Is it a good idea to have cash reserves?
Generally, yes. Part of good stewardship is planning for the future. Consider the story of Joseph and planning for the famine. And consider that Malachi describes bringing the tithes into the "storehouse."
From an operational perspective, maintaining reasonable cash reserves represents good stewardship by allowing a church to be prepared for contingencies, such as unexpected large repair bills, a sudden and unexpected downturn in revenues, or other unexpected events. For a church with outstanding debt, cash reserves can be critically important in the event of significant unexpected expenses or revenue downturns.
So how much should a church have in cash reserves?
There is no real right answer to that question.

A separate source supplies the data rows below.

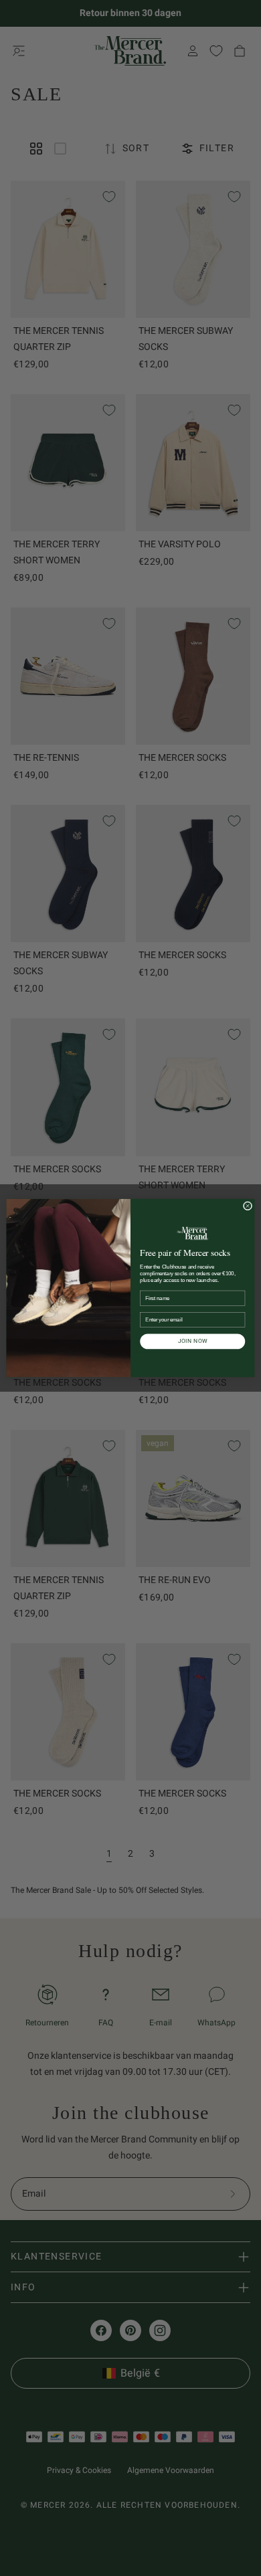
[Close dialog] (247, 1206)
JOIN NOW (192, 1341)
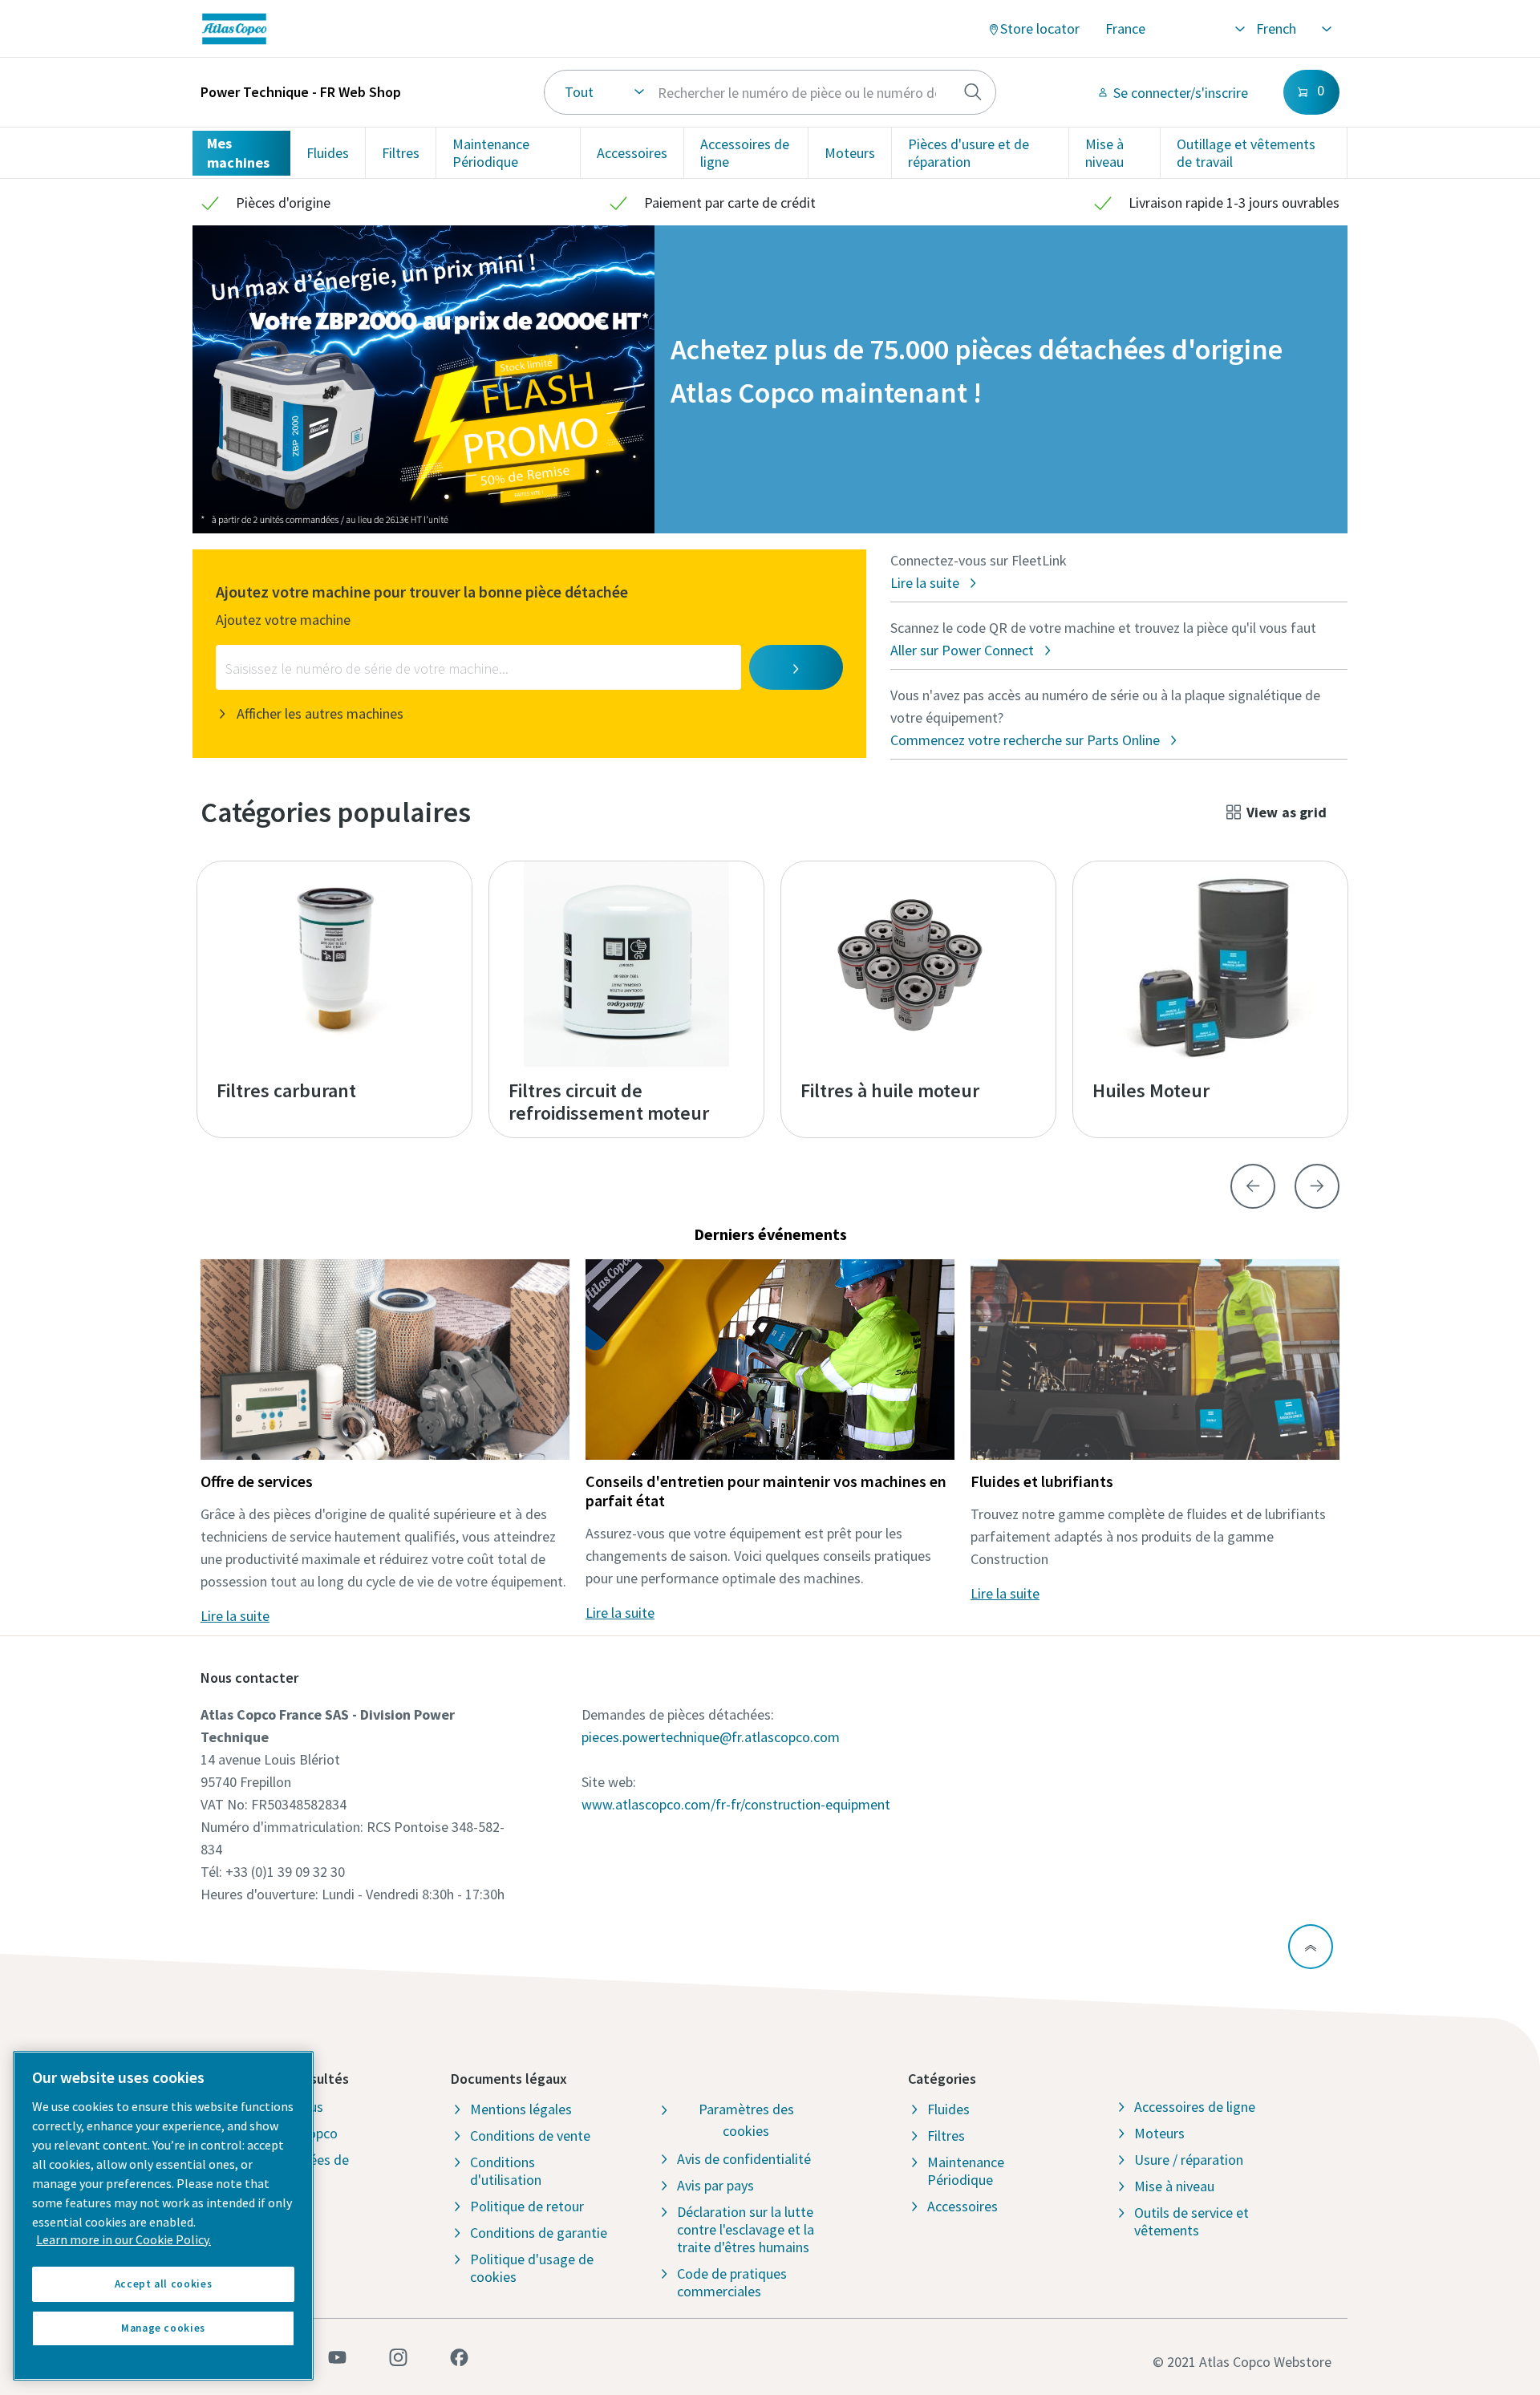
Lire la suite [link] (235, 1616)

Some people suggest three to six months of operating expenses as a rule of thumb. And it's not a bad rule of thumb. For a church with significant long-term debt outstanding, I generally recommend that the church have at least one year's worth of debt payments in reserve. Such a "debt service reserve" can provide the church with critical breathing room in the event of an unexpected cost or revenue downturn. Without a debt service reserve, such an event could cause immediate default. (As a side note, should be cautious about reserves when negotiating bank loans. As a condition of a loan, banks sometimes will require the church to maintain, at all times, a debt reserve fund of a certain minimum amount. While that may seem reasonable at first, the reality is that if a church needs to use the reserve for its intended purpose—making payments during a time of tight cash flow—then spending it down below a required minimum level will become an event of default.)